▶ YOUR ASSIGNMENT:
Please copy the data shown below, word for word.

(Saved entries)
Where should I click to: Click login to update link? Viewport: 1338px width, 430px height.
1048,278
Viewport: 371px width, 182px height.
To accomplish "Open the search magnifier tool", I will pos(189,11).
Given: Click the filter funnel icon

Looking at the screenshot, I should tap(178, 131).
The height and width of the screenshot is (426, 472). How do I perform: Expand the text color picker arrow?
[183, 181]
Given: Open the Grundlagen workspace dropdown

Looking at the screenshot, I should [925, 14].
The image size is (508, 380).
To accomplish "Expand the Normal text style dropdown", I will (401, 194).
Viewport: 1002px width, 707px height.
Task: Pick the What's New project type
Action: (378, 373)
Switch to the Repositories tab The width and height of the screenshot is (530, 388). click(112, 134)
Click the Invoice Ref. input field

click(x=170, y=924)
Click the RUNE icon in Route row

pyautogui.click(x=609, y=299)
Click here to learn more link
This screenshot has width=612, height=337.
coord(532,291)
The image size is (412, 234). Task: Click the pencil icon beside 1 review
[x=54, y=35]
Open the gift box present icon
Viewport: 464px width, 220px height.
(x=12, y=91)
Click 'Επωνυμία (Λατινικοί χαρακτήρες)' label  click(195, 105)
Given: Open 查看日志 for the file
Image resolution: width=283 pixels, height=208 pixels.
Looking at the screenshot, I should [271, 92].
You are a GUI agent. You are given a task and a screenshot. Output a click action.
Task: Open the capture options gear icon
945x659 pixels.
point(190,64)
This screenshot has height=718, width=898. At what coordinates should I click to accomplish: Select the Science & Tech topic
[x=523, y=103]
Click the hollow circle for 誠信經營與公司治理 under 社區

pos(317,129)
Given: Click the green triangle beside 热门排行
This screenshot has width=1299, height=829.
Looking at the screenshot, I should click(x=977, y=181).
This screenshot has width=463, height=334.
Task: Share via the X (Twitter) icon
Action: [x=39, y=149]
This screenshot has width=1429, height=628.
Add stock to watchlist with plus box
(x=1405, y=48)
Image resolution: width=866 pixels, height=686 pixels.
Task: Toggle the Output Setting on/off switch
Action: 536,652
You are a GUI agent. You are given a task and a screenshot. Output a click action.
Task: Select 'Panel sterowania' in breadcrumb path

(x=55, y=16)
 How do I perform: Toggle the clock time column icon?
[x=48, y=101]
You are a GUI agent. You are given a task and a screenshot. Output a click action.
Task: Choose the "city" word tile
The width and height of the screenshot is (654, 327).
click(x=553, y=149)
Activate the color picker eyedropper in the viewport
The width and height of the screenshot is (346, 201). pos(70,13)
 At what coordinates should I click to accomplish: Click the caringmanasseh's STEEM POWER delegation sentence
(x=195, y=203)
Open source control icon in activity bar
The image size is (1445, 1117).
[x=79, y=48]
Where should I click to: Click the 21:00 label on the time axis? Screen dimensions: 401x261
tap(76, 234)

▶ ANSWER SPACE:
Where should I click to: Click login to update link? Viewport: 1338px width, 430px height.
1048,278
Viewport: 371px width, 182px height.
To accomplish "Open the search magnifier tool", I will pos(189,11).
Given: Click the filter funnel icon

Looking at the screenshot, I should tap(178, 131).
The height and width of the screenshot is (426, 472). How do I perform: Expand the text color picker arrow?
[183, 181]
Given: Open the Grundlagen workspace dropdown

Looking at the screenshot, I should [925, 14].
The image size is (508, 380).
To accomplish "Expand the Normal text style dropdown", I will (401, 194).
Viewport: 1002px width, 707px height.
Task: Pick the What's New project type
Action: (378, 373)
Switch to the Repositories tab The width and height of the screenshot is (530, 388). click(112, 134)
Click the Invoice Ref. input field

click(x=170, y=924)
Click the RUNE icon in Route row

pyautogui.click(x=609, y=299)
Click here to learn more link
This screenshot has width=612, height=337.
coord(532,291)
The image size is (412, 234). Task: Click the pencil icon beside 1 review
[x=54, y=35]
Open the gift box present icon
Viewport: 464px width, 220px height.
(x=12, y=91)
Click 'Επωνυμία (Λατινικοί χαρακτήρες)' label  click(195, 105)
Given: Open 查看日志 for the file
Image resolution: width=283 pixels, height=208 pixels.
Looking at the screenshot, I should [271, 92].
You are a GUI agent. You are given a task and a screenshot. Output a click action.
Task: Open the capture options gear icon
945x659 pixels.
point(190,64)
This screenshot has height=718, width=898. At what coordinates should I click to accomplish: Select the Science & Tech topic
[x=523, y=103]
Click the hollow circle for 誠信經營與公司治理 under 社區

pos(317,129)
Given: Click the green triangle beside 热门排行
This screenshot has width=1299, height=829.
Looking at the screenshot, I should click(x=977, y=181).
This screenshot has width=463, height=334.
Task: Share via the X (Twitter) icon
Action: [x=39, y=149]
This screenshot has width=1429, height=628.
Add stock to watchlist with plus box
(x=1405, y=48)
Image resolution: width=866 pixels, height=686 pixels.
Task: Toggle the Output Setting on/off switch
Action: 536,652
You are a GUI agent. You are given a task and a screenshot. Output a click action.
Task: Select 'Panel sterowania' in breadcrumb path

(x=55, y=16)
 How do I perform: Toggle the clock time column icon?
[x=48, y=101]
You are a GUI agent. You are given a task and a screenshot. Output a click action.
Task: Choose the "city" word tile
The width and height of the screenshot is (654, 327).
click(x=553, y=149)
Activate the color picker eyedropper in the viewport
The width and height of the screenshot is (346, 201). pos(70,13)
 At what coordinates should I click to accomplish: Click the caringmanasseh's STEEM POWER delegation sentence
(x=195, y=203)
Open source control icon in activity bar
The image size is (1445, 1117).
[x=79, y=48]
Where should I click to: Click the 21:00 label on the time axis? Screen dimensions: 401x261
tap(76, 234)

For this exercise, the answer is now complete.